Why is GSA doing this?
In 2012, the Department of Justice, Office of Legal Counsel, issued a Memorandum on the subject of online TOS Agreements. Following DOJ’s lead, in 2013, OMB issued a Memorandum warning agencies not to use online tools whose Terms of Service are incompatible with federal law, regulation or practice. OMB advised agencies to carefully review the terms regarding these products and services. This includes items your agency is using now and items you plan to use in future. OMB recommended that GSA assist agencies who are seeking a federally-compatible Terms of Service agreement.
Each agency is unique and operates under its own set of authorities, and GSA itself does not have government-wide authority to represent other agencies in this area. The good news is that a wealth of experience has been accumulated, which means you can build upon work done by GSA and other agencies to make things happen a lot faster.
What are some tips to a successful TOS negotiation?
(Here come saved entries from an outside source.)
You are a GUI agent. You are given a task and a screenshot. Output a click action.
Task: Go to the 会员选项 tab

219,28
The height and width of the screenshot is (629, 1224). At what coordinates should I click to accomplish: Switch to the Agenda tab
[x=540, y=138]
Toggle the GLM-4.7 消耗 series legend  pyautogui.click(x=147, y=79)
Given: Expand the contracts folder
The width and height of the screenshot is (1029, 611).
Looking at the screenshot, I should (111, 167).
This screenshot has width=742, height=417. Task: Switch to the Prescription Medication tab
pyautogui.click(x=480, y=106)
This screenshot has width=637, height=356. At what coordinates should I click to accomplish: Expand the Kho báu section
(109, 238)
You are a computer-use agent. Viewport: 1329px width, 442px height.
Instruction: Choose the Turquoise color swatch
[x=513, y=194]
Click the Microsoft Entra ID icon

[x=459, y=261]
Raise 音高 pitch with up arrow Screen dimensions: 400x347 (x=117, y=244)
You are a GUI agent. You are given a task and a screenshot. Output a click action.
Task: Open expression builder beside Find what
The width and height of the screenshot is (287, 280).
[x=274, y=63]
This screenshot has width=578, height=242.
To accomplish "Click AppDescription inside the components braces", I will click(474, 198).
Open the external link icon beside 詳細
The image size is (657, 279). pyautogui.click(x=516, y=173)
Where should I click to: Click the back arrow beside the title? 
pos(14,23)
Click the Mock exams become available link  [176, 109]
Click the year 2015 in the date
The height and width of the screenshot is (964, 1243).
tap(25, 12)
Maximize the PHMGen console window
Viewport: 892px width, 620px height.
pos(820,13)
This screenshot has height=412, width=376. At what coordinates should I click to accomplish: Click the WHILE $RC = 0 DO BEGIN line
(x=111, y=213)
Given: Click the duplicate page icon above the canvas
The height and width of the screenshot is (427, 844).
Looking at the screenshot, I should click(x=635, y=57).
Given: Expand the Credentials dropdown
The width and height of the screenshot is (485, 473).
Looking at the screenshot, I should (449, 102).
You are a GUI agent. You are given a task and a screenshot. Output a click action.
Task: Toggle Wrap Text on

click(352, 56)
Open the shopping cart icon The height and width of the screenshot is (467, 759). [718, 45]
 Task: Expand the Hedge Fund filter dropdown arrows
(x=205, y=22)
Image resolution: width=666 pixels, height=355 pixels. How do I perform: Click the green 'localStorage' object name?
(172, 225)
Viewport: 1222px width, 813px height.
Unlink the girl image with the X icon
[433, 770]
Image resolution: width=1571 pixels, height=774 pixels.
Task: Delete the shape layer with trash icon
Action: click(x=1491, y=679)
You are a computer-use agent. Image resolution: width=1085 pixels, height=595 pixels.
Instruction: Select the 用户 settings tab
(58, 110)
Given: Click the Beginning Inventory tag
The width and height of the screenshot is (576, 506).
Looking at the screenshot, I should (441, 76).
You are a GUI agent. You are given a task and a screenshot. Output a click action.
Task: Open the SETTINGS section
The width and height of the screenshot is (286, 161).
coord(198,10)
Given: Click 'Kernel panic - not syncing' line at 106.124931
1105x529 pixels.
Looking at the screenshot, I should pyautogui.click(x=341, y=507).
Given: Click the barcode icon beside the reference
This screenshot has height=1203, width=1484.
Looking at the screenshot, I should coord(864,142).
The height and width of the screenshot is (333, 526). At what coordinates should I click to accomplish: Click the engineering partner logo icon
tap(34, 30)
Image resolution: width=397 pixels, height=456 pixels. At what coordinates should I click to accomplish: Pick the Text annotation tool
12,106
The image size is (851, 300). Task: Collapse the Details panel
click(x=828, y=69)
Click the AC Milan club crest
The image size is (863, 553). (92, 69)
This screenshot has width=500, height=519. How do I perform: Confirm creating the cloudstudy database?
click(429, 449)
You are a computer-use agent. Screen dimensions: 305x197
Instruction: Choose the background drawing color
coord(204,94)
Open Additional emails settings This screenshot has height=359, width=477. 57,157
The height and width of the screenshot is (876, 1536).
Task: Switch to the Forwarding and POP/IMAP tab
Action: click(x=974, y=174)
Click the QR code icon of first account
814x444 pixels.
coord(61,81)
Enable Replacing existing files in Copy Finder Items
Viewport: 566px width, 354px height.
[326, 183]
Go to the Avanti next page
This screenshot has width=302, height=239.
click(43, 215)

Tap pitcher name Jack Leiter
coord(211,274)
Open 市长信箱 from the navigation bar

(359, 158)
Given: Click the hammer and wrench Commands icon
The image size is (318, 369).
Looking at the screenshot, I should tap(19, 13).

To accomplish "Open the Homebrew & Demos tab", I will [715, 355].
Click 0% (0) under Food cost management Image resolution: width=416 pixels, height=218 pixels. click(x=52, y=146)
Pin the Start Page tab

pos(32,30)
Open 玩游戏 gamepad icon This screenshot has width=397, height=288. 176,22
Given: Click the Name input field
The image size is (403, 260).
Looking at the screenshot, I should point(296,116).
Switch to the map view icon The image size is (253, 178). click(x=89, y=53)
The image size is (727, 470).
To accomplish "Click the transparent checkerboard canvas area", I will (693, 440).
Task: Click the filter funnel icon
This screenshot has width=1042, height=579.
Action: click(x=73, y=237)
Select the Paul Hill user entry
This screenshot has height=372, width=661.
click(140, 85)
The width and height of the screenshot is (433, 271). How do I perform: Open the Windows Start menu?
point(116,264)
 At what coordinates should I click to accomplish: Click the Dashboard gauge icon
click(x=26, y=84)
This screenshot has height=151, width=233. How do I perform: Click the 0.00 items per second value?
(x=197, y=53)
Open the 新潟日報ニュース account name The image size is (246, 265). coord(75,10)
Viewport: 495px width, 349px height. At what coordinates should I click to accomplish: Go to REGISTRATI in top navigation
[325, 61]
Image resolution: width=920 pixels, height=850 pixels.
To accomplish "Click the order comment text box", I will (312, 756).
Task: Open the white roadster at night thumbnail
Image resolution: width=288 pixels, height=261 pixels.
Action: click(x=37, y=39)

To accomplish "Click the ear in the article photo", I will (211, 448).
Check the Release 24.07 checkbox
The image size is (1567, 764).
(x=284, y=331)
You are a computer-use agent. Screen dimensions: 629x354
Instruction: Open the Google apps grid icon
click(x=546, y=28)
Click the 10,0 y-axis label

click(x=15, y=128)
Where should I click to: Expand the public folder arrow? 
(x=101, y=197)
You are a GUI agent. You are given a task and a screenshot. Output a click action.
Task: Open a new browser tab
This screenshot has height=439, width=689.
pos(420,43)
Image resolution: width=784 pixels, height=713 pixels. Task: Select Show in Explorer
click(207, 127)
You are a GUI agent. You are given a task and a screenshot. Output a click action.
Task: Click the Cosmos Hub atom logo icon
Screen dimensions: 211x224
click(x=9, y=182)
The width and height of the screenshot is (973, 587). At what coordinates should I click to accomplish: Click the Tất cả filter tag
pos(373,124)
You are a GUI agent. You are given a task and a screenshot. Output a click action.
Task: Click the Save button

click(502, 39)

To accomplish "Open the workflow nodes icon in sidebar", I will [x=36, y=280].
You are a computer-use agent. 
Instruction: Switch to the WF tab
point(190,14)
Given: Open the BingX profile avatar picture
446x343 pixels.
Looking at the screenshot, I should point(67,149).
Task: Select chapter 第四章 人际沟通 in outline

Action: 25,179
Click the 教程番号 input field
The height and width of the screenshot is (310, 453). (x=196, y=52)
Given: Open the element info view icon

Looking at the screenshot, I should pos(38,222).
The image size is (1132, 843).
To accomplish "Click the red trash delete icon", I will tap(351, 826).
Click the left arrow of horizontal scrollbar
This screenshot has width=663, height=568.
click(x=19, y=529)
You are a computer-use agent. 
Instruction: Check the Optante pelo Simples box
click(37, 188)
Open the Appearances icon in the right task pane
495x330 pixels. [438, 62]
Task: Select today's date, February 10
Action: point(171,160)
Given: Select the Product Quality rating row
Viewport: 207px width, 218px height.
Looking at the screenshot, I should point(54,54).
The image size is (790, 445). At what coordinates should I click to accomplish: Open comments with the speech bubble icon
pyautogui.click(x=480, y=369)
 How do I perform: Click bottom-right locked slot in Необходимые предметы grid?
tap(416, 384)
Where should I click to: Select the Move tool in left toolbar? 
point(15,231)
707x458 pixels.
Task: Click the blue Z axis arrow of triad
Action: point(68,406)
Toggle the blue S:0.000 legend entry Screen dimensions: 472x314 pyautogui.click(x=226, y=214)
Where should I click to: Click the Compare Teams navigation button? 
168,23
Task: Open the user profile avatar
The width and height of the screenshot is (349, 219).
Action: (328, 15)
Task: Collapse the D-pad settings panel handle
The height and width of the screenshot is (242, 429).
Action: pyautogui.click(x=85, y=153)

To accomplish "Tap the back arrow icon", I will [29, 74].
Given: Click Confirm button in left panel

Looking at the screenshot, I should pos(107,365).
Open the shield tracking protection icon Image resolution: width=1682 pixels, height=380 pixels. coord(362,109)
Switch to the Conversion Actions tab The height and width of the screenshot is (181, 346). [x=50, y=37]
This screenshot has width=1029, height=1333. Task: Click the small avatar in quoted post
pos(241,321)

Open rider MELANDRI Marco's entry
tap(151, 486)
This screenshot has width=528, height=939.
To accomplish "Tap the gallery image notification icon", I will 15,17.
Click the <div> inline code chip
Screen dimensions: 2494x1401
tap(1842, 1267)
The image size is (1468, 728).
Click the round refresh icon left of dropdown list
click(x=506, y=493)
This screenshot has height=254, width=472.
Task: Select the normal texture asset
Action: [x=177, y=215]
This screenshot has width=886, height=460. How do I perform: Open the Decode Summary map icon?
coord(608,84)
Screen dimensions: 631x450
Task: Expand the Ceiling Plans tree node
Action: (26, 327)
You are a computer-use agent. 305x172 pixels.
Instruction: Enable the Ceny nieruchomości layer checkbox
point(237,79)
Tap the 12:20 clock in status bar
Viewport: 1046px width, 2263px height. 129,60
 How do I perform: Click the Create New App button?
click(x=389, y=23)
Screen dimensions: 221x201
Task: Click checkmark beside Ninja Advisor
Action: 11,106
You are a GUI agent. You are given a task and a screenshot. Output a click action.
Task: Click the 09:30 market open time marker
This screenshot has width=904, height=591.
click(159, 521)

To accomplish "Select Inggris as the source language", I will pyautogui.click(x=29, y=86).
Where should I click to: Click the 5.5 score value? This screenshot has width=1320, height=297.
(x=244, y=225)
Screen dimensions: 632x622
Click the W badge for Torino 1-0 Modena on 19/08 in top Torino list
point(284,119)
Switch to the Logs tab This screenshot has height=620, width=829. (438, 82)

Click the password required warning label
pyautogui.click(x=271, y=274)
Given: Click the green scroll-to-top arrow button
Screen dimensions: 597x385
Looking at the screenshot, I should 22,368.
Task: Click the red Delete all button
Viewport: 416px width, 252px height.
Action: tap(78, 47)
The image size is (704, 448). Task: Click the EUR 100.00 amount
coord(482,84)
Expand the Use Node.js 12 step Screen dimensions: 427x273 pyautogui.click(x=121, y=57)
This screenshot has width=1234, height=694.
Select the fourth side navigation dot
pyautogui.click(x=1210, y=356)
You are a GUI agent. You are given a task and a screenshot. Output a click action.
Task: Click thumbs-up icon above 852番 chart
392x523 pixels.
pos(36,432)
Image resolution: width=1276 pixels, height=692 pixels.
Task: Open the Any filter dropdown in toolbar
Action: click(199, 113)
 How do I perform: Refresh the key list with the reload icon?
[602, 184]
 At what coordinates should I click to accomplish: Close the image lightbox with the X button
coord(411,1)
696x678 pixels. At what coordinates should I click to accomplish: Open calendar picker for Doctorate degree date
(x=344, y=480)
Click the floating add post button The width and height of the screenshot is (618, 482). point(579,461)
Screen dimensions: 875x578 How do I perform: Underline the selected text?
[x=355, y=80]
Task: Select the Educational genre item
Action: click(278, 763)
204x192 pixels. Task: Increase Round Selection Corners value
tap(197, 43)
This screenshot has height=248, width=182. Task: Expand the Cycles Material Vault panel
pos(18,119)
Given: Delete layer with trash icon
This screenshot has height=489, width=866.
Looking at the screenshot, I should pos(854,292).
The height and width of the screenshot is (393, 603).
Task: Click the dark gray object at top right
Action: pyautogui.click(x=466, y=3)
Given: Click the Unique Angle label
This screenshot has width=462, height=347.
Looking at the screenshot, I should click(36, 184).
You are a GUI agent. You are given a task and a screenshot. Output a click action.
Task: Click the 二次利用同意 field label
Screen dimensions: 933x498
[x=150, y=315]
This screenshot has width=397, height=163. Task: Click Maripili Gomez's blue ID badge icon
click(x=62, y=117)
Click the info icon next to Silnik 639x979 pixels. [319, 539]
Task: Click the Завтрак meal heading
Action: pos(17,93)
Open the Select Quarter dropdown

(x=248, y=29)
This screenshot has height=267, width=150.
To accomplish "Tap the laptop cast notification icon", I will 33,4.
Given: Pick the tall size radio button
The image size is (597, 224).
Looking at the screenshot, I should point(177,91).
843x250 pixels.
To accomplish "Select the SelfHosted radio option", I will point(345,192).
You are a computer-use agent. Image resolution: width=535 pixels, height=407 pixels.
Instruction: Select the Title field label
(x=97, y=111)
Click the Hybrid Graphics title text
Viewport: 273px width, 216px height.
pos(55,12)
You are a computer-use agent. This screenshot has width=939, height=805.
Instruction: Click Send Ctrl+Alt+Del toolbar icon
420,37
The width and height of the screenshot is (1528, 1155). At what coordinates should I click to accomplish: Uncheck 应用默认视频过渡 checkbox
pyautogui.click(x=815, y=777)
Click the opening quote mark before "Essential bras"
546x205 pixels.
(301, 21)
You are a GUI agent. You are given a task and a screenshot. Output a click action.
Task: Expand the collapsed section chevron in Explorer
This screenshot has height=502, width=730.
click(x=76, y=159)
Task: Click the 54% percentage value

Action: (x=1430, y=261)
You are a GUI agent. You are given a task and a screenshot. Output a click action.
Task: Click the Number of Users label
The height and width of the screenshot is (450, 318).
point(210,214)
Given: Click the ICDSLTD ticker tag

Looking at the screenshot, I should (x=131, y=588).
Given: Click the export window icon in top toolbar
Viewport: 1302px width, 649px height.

- Look at the company’s TOS with your lawyer to identify any issues your agency may have before reaching out to the company. Know the deal breakers that you can’t budge on.
- Use the Model Terms of Service Agreement (MS Word, 55 KB, 5 pages, October 2011) as your starting point and tailor it to your needs.
- Make sure your agency approves the use of the software or service for your job (be ready to discuss privacy, security, 508 requirements, etc.).
- Help identify a point of contact at the company for your agency to work with.
- Once you’re done getting an amended TOS, share the good news with your community through blog posts on DigitalGov.gov and webinars through DigitalGov University or your Community of Practice.